THE TASK
Starting at the line with "The height and", copy each line through the last one below exactly as written, without any pictures.

[Collected data entries]
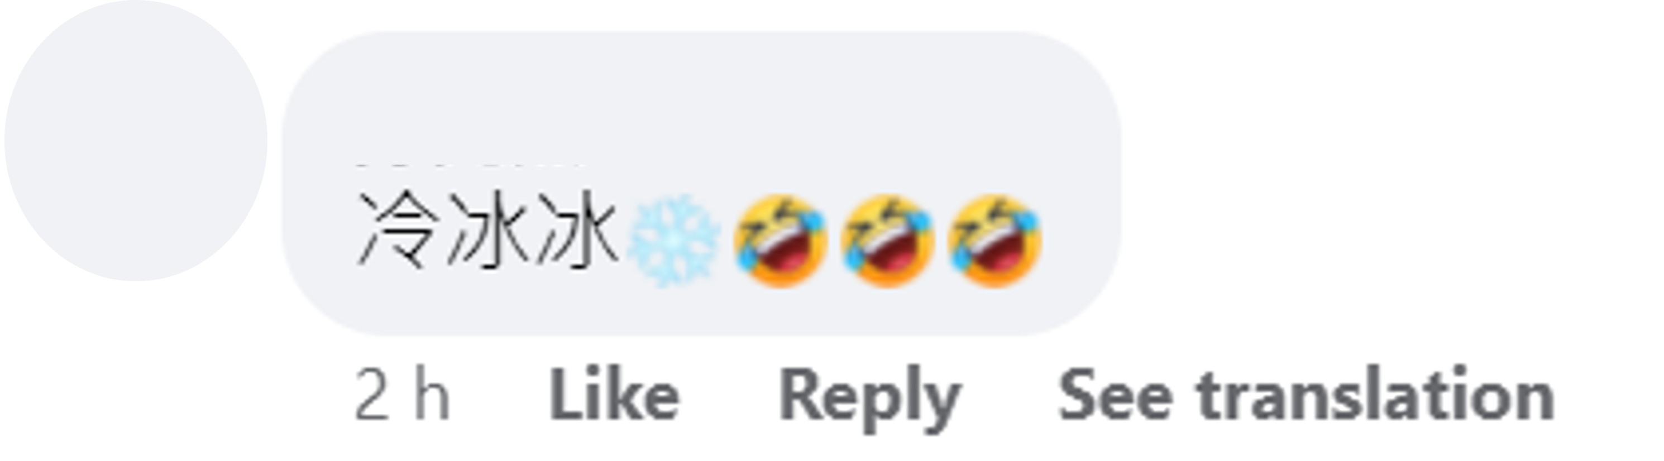The width and height of the screenshot is (1664, 461).
Task: Click the last rolling-laughing emoji
Action: 995,240
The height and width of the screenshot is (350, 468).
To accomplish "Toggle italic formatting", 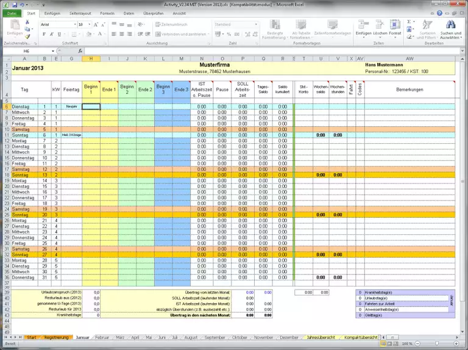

ANSWER TO THIS EXERCISE
The height and width of the screenshot is (350, 468).
To accomplish "Toggle italic formatting", 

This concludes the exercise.